Now halt the system.
Remove the broken disk and add a new disk to your system. The new disk MUST be the same size or larger than the original.
Restart the system. As the system begins to reboot press the shift key, if you do not normally get a boot menu for grub. From the menu select the option, “*Ubuntu” it should already be highlighted. Press ‘e’ to edit the command lines. Find the line that starts with
linux vmlinz-3.13-30-generic
The version number will change and yours may not be the generic kernel. Add the following to the end of that line,
break=premount
And then press F10. The system will start to boot wait until you see something like floppy0: no floyyp controllers found or these two messages are shown Incrementally starting RAID arrays… mdadm: CREATE user root not found or the boot simply appears to have stopped.
Press return to get to the (initramfs) command prompt. If LVM is broken as expected the following out put from the command will be shown
lvm lvs
-wi-d---- (instead of the expected -wi-a----)
The manpage for lvs says this means device tables are missing (device mapper?)
To fix the problem run the follownig from (initramsfs).
lvm vgchange -ay
(1 logical volume(s) in logical volume "vg0" now active)
exit
The system should boot now.
Adding a New Disk
Lets get the new disk partitioned exactly the same as the mirror.

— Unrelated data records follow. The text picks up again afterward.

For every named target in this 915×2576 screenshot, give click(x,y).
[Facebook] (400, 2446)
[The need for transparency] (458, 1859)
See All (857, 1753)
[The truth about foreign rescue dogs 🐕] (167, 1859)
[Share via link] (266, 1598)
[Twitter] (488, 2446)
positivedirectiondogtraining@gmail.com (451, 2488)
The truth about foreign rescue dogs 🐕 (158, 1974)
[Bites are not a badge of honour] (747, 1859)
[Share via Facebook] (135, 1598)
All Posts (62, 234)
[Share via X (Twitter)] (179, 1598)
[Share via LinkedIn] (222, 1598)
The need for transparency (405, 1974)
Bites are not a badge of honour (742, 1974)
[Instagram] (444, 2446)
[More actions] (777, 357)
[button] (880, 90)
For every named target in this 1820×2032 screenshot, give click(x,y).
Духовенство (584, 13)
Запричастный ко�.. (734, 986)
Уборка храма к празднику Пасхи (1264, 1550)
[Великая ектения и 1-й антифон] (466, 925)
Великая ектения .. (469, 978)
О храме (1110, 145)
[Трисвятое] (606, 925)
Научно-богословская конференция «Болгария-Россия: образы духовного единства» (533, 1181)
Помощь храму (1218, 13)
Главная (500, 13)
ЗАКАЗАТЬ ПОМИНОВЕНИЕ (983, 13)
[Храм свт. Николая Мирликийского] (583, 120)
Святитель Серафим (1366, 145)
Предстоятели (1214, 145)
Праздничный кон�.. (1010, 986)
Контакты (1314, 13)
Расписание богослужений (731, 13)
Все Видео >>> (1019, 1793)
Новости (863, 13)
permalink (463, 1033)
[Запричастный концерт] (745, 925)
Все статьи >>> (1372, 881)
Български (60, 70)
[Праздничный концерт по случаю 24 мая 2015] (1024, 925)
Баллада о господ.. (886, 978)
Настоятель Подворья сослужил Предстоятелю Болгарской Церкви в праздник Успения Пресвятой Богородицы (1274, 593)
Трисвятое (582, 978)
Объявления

We do that by copying over the partition table from the working disk, sdy, onto the new disk, sdz. The command must be run from a root prompt not with sudo.
Important: Because I removed sda, the first disk, I swapped the disk drives around so what was sdb is NOW sda and the new drive is sdb. It won’t boot otherwise. Just thought I’d mention that.
If you get this wrong or put the disks names the wrong way around YOU will DESTROY your SYSTEM! I have used 'sdy' and 'sdz' purposely as they will most likely not exist on your system!
sfdisk -d /dev/sdy | sfdisk /dev/sdz
You can run the following to check if both hard drives have the same partition sizes etc.
fdisk -l
Next we get to add /dev/sdb1 to /dev/md0, /dev/sdb2 to /dev/md1 and /dev/sdb3 to /dev/md2
sudo mdadm /dev/md0 --add /dev/sdb1
sudo mdadm /dev/md1 --add /dev/sdb2
sudo mdadm /dev/md2 --add /dev/sdb3
All of the arrays will be resynchronised. If you are quick you will see it happening, my virtuals sync’ed over about 5GB per minute, so run the following
watch -n 1 cat /proc/mdstat
Personalities : [linear] [multipath] [raid0] [raid1] [raid6] [raid5] [raid4] [raid10] md1 : active raid1 sdb2[2] sda2[1] 23420800 blocks super 1.2 [2/1] [_U] [>....................] recovery = 1.5% (359936/23420800) finish=5.3min speed=71987K/sec md2 : active raid1 sdb3[2] sda3[1] 1993664 blocks super 1.2 [2/1] [_U] resync=DELAYED md0 : active raid1 sdb1[2] sda1[1] 779712 blocks super 1.2 [2/2] [UU] unused devices:
Once the synchronisation has finished your system is back up again!
Thank you